Despite its relative prominence in the history of ideas, it was not until the first half of the 20th century, however, that dignity began to enter legal, and particularly constitutional and international legal, discourse in any particularly sustained way. The use of dignity in legal texts, in the sense of referring to human dignity as inherent in Man, comes in the first three decades of the 20th century. Several countries in Europe and the Americas incorporated the concept of dignity in their constitutions: in 1917 Mexico; in 1919 Weimar Germany and Finland; in 1933 Portugal; in 1937 Ireland; and in 1940 Cuba. Though growing, this constitutional use of dignity remained pretty marginal, however, until the end of the Second World War. It was not surprising, perhaps, that of the new national constitutions which incorporated dignity between 1945 and 1950, three of the most prominent (Japan, Italy, and Germany) were of defeated nations of the Second World War responsible for a substantial part of the horrors that the human rights movement was aiming to eradicate.
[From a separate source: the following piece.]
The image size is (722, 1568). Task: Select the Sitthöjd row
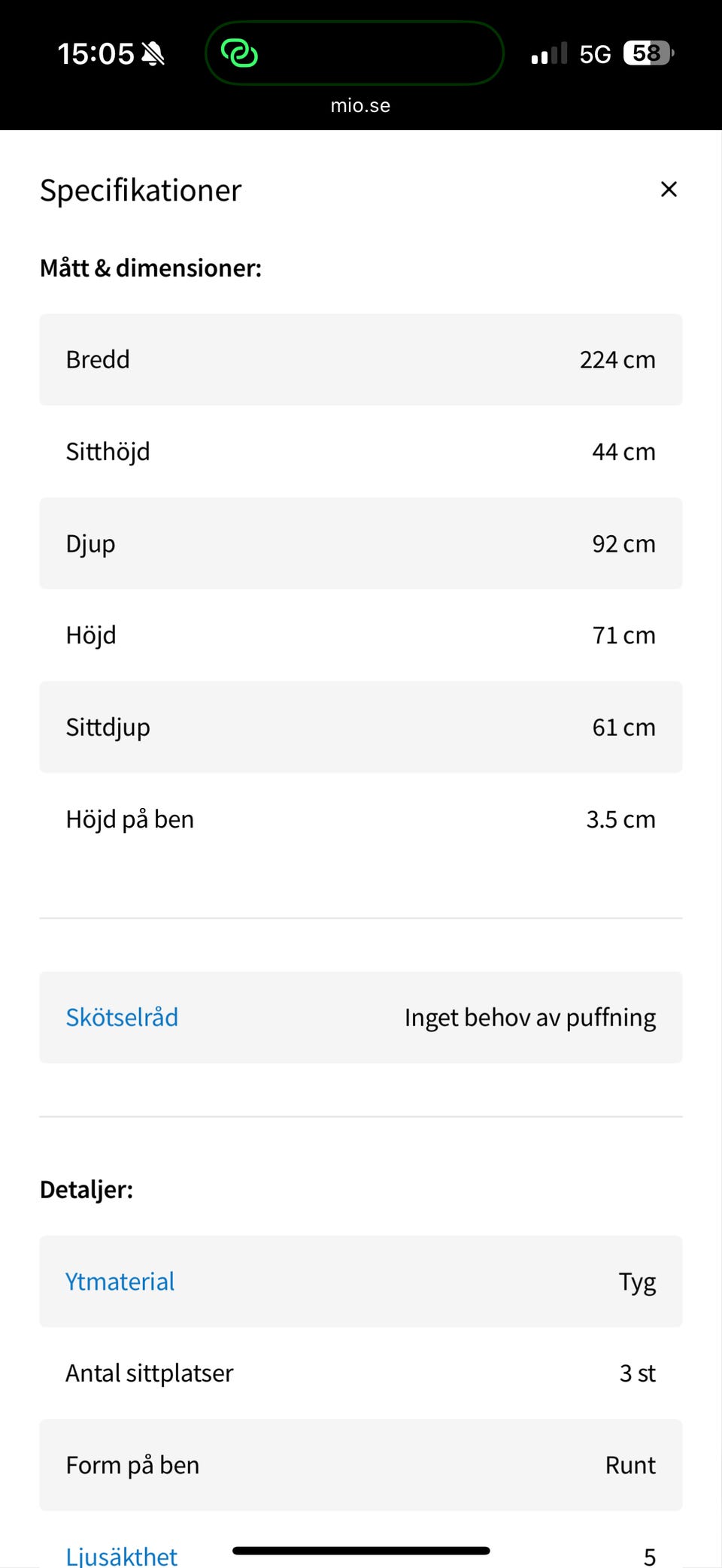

In 1946 Japan, in 1948 Italy, and in 1949 West Germany incorporated dignity in the constitutional documents. The movement to incorporate dignity into new constitutions was, however, by no means confined to European and Latin American states; in 1950 the Constitution of India did likewise. UDHR is a milestone document proclaimed by the UN General Assembly in Paris on 10th December 1948 (GA Resolution 217 A) as a common standard of achievements for all peoples and all nations. The preamble sets out that recognition of “human dignity” is the foundation of freedom, justice and peace. Thus the sovereign powers in this world by means of their drafted laws are struggling hard to achieve this “dignity” and observance of 10th of December every year is aligning with the global celebration of the adoption of UDHR.